El mar o la mar. El mar masculino, superficial y tan sutil como un mármol renacentista, refugio y razón de sombrillas y crema para el sol, de top-less indecentes (no por mostrar sino por las cualidades de lo mostrado) y niños y cubos y palas de plástico. Grial de clases medias, incapaces de apreciar nada. Mar macho, arrogante para mal, presumido en el absurdo, mejor cuanto más caliente, superior cuanto más en calma, preferido mejor muerto. Amparo de tanto imbécil, resguardo de ánimos planos, lisos, sin voluntad ni categoría.

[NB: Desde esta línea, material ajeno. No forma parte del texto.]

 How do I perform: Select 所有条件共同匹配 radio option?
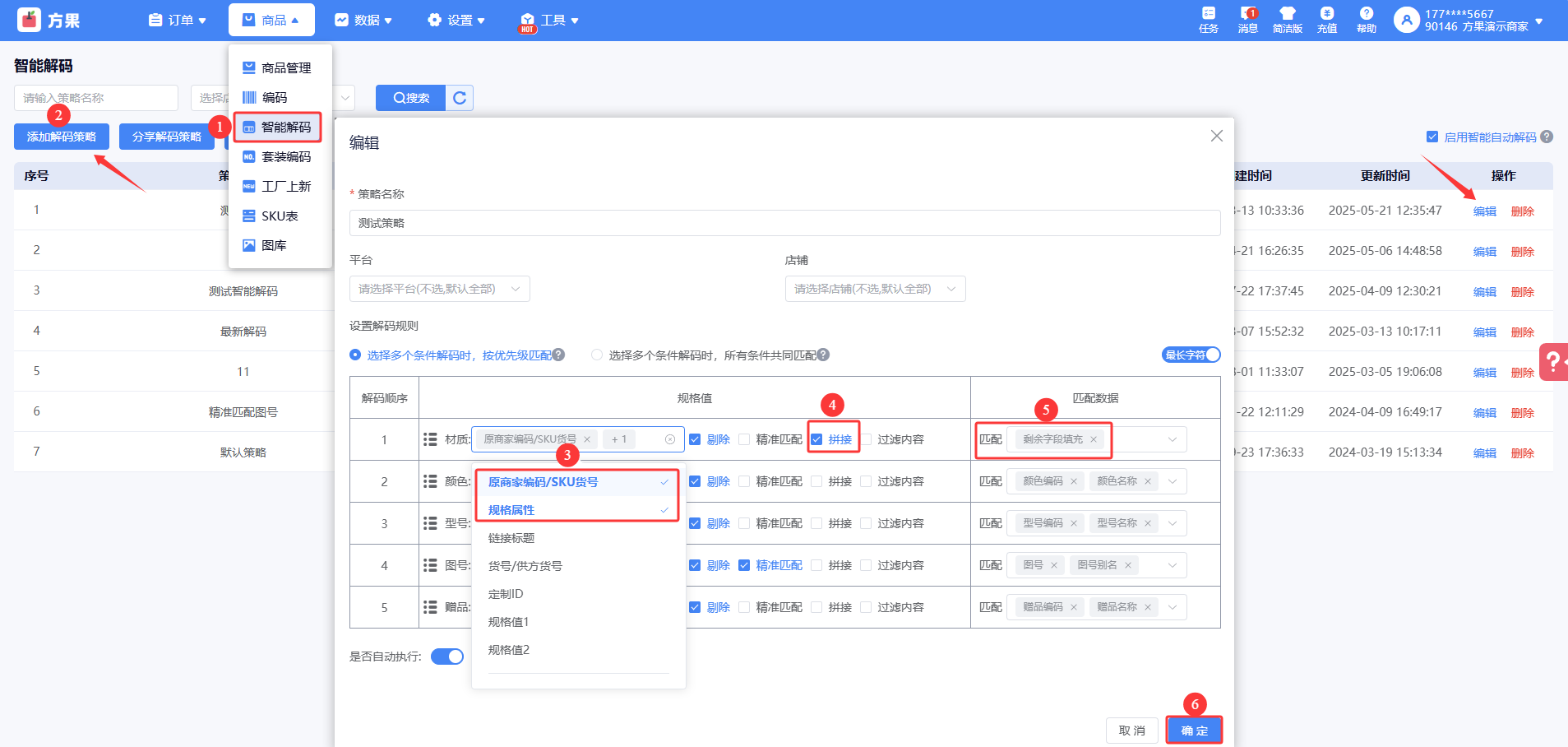[597, 355]
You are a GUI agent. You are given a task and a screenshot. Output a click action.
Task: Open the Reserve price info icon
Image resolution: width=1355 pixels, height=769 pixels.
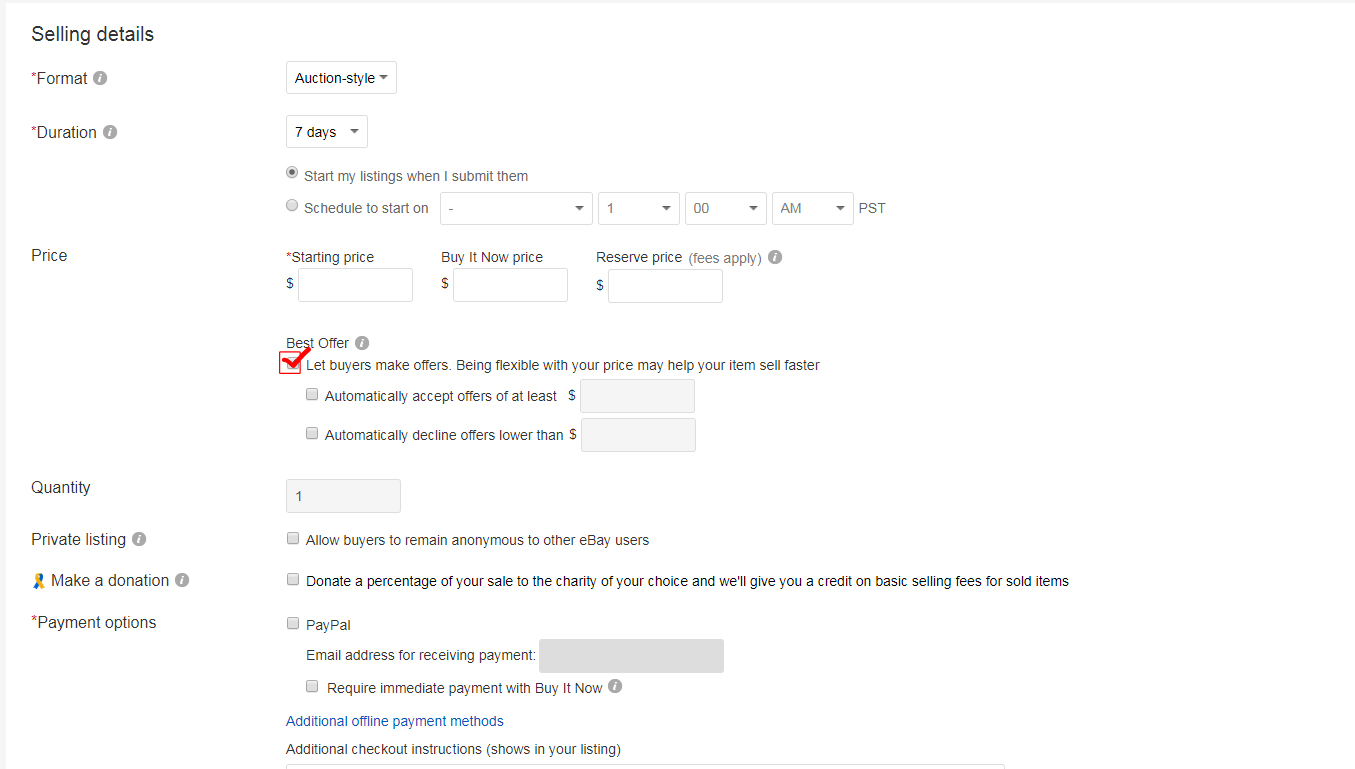point(775,257)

El mar. O la mar. La mar, femenina, ella, es olas y es adioses. Es espuma en la arena, es sal en la boca y en alma. Es belleza, es el nudo en la garganta, es el deseo y la lujuria. La mar, hembra hambrienta, como madre da la vida y como vieja zorra, que también lo es, la quita. Rompe y pare, engendra y asesina por igual. Dos monedas con muchas caras y muchas más cruces. Una vieja idiota de baba blanca, la furia y la calma, la sal –siempre la sal- y el sudor. La esperanza y el verdugo escondido tras la esquina, la mar, siempre la mar, siempre elegible, norteña y salvaje, por desatada y furiosa, por viva.


lunes, 13 de agosto de 2007


Anoche tuve un extraño sueño. Era como si mirara a través de una ventana y pudiera contemplar todo el mundo a mi alrededor, sólo que no había ventana. El cielo naranja y el suelo turquesa daban al escenario un raro aspecto cromático, una ilusión onírica, una paranoia similar a las inducidas por algunos alucinógenos.

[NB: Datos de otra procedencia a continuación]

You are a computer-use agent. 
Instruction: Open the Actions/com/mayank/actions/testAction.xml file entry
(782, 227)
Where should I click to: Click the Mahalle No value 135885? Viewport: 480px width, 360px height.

Perros atados con longanizas corrían de aquí para allá, ladrando, saltando unos encima de otros y empeñados en devorar los suculentos collares de los adversarios. Una chica con una camiseta fucsia y un lema en el pecho (“fuck me, I´m famous”) trataba en vano de detenerlos. El sonido llegaba a mis oídos amortiguado, como debajo del agua. Cansada de correr, la chica se sentó a observar el panorama. Pronto los perro se hartaron de longaniza y empezaron a morderse unos a otros. La sangre corría verde por el suelo y el ruido iba en aumento. La chica sonreía excitada y un hilillo de baba caía al suelo desde la comisura de su boca entreabierta.

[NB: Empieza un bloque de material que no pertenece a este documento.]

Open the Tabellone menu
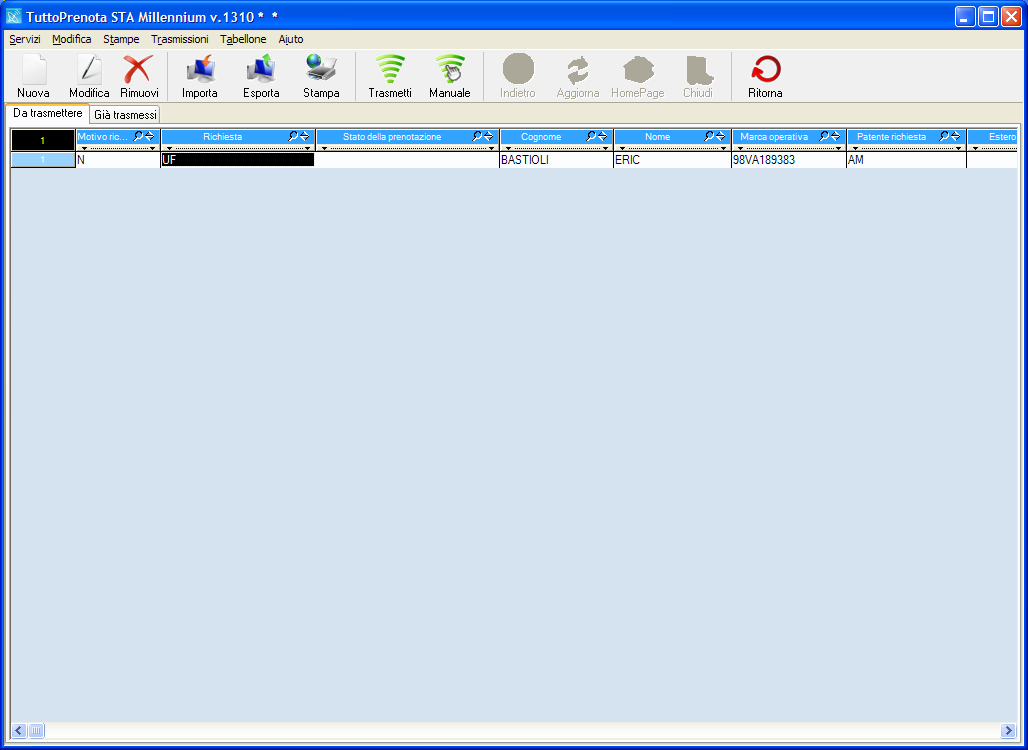The width and height of the screenshot is (1028, 750). (x=243, y=39)
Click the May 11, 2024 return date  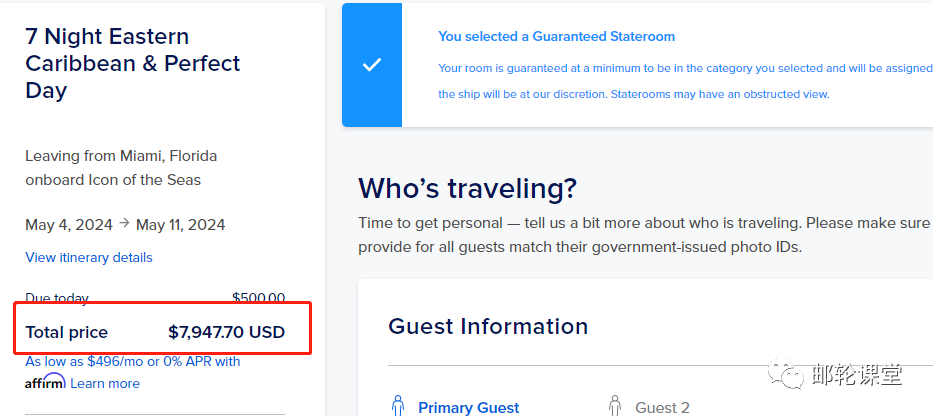click(x=181, y=225)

La carretera humea calor en la distancia al derretirse lentamente el asfalto con el sol de agosto y los coches, como lentos y pesados insectos se desplazan con rumbo desconocido. Un accidente cercano convertía atasco en infierno de aire acondicionado y conversación vacía. Desde mi posición era imposible distinguir entre las diferentes radiofórmulas sintonizadas, los cláxones impacientes y las imprecaciones de los conductores. El asfalto se derrite poco a poco y va engullendo automóviles, conductores y suegras. Niños chillones y malhumoradas –e insatisfechas- esposas gritan su desconsuelo. La calzada se lo traga todo como las putas de los anuncios de prensa. La chica de la camiseta rosa levanta la vista y ríe fuerte. Los perros vomitan trozos de carne y pelo.

El sueño se desvanece lentamente como vino, sin hacer ruido. Despierto y en ese duermevela espectral trato de dormir de nuevo, de recuperar el sueño. Tengo que hablar con esa chica, no puedo dejarlo para otro día.